The negative effects of estrogen plus progestin on the risk of breast cancer were the most widely discussed oucomes.1 Shortly after the findings from this arm of the study were published, the use of HT in the United States declined dramatically and unequivocally.2
In 2012, WHI published the results of the estrogen-alone arm in the British cancer specialty journal Lancet Oncology. As shown in the TABLE below, the incidence of breast cancer was statistically significantly lower (23%) in the estrogen group than in the placebo group. Women who were treated with estrogen alone were also 63% less likely to die of breast cancer, and all-cause mortality was 38% lower; both of these findings were statistically significant. Not only was there a significant reduction in the incidence of invasive breast cancer while the subjects were taking estrogen, but that reduction continued for a median of 4.7 years of follow-up after discontinuation of estrogen.

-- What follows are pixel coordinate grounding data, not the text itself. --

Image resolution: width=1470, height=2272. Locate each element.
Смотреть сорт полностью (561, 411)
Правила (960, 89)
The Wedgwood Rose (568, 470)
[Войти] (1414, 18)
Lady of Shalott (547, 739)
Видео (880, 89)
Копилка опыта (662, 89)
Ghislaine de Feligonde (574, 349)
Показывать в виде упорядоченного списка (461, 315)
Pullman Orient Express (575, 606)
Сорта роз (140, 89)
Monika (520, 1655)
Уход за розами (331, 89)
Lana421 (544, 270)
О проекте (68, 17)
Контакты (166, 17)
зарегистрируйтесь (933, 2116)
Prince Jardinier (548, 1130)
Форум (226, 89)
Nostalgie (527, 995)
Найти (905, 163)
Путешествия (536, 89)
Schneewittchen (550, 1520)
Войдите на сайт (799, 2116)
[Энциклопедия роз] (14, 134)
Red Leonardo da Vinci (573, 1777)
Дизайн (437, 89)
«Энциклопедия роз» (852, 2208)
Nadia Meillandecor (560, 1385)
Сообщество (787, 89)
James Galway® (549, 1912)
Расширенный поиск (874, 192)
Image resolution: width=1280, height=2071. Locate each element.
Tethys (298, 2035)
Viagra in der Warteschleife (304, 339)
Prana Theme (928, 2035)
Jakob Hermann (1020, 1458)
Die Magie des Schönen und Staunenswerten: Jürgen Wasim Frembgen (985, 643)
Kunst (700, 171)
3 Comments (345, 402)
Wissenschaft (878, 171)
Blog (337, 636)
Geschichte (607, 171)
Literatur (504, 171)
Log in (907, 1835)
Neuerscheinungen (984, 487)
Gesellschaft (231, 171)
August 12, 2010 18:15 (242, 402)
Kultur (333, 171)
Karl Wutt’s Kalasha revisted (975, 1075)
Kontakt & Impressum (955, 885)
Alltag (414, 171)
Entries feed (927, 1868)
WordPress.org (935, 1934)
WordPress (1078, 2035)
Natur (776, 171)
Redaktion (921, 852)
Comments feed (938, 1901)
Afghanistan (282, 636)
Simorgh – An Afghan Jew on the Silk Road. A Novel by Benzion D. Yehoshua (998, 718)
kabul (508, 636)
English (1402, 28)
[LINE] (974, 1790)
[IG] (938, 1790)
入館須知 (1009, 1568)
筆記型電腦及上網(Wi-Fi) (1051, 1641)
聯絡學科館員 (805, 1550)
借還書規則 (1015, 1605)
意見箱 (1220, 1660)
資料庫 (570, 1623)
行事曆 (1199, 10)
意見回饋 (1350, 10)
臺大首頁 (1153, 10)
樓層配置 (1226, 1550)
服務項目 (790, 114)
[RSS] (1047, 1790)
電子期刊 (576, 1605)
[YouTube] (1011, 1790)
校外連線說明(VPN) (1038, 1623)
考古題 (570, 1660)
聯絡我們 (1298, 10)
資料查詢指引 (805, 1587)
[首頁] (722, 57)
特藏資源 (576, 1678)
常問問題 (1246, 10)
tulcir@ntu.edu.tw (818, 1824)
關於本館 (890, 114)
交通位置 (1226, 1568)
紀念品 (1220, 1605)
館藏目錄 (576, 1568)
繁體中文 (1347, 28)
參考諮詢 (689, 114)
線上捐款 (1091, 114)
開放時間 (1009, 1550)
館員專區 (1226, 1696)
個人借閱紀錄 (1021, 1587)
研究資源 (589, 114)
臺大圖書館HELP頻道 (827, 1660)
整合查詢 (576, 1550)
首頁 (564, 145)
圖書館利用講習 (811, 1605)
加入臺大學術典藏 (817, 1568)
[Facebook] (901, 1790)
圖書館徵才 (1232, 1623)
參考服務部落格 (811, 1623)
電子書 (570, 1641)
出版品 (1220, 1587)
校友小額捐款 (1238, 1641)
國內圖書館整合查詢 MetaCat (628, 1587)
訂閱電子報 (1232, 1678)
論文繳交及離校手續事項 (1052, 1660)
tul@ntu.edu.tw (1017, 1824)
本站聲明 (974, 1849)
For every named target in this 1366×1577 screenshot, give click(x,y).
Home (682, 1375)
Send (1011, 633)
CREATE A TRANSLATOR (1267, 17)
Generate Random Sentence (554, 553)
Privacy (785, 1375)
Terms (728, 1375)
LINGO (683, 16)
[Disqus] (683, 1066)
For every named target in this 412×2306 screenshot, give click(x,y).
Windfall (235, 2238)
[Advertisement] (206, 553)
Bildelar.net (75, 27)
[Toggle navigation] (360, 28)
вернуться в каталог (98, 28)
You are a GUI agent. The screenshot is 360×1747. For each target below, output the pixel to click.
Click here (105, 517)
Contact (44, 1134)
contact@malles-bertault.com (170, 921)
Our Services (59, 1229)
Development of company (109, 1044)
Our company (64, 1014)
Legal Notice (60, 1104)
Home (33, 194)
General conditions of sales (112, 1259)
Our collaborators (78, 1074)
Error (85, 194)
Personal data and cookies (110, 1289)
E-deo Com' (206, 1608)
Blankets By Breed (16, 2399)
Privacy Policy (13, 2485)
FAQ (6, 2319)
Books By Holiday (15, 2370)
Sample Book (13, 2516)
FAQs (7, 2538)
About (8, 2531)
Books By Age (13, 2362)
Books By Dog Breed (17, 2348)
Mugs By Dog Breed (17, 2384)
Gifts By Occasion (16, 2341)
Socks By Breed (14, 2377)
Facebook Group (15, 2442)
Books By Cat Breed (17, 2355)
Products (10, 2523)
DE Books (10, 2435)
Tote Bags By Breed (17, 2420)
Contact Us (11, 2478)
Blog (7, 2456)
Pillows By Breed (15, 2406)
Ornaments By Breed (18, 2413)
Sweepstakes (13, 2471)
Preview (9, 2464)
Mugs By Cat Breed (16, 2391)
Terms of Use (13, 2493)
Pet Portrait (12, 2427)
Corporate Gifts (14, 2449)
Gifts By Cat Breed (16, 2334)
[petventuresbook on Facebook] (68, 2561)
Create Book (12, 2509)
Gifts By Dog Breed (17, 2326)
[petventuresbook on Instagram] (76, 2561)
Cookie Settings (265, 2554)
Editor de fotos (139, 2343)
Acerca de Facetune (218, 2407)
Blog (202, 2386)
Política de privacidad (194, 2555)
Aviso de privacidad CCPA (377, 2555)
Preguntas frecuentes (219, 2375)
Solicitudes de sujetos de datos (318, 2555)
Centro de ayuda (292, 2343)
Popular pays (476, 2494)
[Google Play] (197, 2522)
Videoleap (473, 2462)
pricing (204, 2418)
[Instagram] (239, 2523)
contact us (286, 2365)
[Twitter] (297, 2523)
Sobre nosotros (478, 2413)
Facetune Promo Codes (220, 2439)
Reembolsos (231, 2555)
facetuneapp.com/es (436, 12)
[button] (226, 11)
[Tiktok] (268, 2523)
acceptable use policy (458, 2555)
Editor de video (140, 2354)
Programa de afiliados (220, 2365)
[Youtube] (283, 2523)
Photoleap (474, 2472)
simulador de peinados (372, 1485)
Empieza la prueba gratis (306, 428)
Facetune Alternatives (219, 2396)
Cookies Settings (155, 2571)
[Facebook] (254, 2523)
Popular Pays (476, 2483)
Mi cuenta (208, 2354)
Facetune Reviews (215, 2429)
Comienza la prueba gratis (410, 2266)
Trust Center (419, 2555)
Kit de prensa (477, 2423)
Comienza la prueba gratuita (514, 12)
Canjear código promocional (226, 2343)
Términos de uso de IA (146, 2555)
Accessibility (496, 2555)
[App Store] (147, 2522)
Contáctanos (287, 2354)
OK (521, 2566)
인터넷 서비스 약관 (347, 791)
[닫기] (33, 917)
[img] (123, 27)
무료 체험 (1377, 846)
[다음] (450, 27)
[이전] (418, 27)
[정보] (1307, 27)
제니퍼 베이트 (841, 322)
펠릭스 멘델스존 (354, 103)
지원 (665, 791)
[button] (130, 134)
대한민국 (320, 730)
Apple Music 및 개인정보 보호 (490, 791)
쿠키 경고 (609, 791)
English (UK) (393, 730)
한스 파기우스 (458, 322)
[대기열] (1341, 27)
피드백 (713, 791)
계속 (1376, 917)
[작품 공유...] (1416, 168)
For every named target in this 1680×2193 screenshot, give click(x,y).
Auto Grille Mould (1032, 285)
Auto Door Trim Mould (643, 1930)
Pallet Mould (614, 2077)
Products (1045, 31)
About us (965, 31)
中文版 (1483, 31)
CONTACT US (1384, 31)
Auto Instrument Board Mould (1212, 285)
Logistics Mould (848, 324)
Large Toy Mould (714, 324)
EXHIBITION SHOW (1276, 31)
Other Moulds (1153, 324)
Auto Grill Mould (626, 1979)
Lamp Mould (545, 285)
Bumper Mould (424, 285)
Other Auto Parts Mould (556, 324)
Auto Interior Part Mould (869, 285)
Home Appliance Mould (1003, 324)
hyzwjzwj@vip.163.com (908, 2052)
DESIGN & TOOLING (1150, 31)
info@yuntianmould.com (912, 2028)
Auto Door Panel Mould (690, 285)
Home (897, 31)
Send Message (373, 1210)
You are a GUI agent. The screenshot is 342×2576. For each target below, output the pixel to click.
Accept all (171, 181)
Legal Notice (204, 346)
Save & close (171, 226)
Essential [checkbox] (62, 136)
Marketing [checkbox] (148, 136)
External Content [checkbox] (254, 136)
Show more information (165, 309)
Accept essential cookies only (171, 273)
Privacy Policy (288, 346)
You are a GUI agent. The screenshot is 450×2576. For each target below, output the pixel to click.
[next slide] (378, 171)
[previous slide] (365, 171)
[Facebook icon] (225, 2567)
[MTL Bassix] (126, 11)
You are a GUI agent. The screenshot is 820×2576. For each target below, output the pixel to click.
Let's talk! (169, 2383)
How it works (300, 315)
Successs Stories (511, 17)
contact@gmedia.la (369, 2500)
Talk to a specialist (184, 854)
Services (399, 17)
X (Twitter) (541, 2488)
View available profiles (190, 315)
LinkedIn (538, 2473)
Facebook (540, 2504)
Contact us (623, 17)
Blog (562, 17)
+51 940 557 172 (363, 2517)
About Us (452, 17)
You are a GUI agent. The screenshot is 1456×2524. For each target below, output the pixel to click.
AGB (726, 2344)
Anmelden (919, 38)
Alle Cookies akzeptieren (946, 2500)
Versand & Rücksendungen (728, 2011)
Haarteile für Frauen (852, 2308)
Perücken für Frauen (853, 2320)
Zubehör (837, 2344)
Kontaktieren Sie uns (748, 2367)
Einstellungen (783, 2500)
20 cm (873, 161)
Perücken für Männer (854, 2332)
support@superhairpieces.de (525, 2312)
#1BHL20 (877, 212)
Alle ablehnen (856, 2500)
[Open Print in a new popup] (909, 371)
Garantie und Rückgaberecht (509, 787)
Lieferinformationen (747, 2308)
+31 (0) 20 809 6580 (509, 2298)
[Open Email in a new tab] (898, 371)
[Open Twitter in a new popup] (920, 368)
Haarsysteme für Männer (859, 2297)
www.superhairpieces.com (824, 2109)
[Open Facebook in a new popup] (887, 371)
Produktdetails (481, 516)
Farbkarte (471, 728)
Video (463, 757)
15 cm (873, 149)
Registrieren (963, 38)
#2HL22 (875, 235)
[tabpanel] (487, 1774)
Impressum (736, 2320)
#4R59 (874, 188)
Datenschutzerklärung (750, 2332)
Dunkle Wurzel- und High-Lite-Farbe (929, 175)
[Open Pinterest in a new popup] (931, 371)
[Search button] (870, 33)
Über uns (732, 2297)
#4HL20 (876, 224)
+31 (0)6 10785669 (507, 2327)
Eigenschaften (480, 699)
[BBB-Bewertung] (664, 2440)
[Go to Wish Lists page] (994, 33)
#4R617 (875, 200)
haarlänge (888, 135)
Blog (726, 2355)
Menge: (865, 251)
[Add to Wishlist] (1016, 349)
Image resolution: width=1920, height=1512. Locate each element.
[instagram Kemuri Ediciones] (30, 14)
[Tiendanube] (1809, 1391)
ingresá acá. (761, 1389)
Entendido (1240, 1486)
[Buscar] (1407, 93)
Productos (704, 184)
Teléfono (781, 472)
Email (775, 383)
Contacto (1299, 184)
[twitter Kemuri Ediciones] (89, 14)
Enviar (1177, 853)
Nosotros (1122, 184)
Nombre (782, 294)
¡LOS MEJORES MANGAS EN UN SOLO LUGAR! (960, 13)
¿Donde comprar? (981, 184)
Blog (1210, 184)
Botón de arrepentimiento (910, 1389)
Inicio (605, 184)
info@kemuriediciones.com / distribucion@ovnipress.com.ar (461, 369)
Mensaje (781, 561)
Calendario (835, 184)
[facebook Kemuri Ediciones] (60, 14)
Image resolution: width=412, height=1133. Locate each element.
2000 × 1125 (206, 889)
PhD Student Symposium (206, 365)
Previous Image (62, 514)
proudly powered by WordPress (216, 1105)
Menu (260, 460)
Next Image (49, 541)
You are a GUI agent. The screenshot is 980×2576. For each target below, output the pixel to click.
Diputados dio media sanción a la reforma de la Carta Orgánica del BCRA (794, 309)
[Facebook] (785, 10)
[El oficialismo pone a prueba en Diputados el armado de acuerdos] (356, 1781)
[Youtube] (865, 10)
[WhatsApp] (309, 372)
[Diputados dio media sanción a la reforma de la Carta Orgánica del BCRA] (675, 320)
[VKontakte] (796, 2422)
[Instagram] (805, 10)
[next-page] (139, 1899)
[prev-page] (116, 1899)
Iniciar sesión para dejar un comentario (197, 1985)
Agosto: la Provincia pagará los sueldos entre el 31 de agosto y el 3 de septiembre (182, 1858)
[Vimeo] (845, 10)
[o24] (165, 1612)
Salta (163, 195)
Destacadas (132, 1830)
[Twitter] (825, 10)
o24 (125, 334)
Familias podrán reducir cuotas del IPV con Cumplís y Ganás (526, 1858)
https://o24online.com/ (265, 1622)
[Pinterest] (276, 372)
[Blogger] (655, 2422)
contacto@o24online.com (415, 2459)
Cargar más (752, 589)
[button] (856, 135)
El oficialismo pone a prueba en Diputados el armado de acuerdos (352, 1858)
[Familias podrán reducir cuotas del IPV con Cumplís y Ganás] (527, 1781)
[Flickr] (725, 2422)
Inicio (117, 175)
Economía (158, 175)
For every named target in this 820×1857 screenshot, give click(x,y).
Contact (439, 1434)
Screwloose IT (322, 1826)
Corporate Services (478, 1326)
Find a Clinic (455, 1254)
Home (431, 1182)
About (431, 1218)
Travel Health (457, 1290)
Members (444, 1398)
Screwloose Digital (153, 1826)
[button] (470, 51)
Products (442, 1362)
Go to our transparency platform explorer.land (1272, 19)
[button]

Breast cancer incidence and mortality in the estrogen-only arm of the WHI, compared with placebo*
Event | Estrogen only (n = 5,310) | Placebo (n = 5,429) | Hazard ratio (95% confidence interval) |
---|---|---|---|
Invasive breast cancer | 151 (0.27%) | 199 (0.35%) | 0.77 (0.62–0.95) |
Node-negative breast cancer | 88 (0.16%) | 134 (0.24%) | 0.67 (0.51–0.88) |
Breast cancer mortality | 6 (0.009%) | 16 (0.024%) | 0.37 (0.13–0.91) |
All-cause mortality | 30 (0.046%) | 50 (0.076%) | 0.62 (0.39–0.97) |
* Median follow-up of 11.8 years |
The incidence figure is somewhat remarkable (199 in the placebo group versus 151 in the estrogen-alone group) in that it was nearly the exact reverse of the estrogen-progestin arm of the WHI trial (199 in the estrogen/progestin group vs 150 in the placebo group).3
Estrogen alone reduced both breast cancer incidence and breast cancer mortality while women were on therapy and for 5 years after discontinuing therapy. This finding should reassure women who have undergone hysterectomy, as well as their clinicians, that estrogen alone reduces the future likelihood of breast cancer. It should be noted that the effect of estrogen alone in women in higher-risk categories did not show a reduction in breast cancer, and for this reason, the authors cautioned against considering the use of estrogen alone in menopausal women as a breast cancer chemoprophylaxis agent.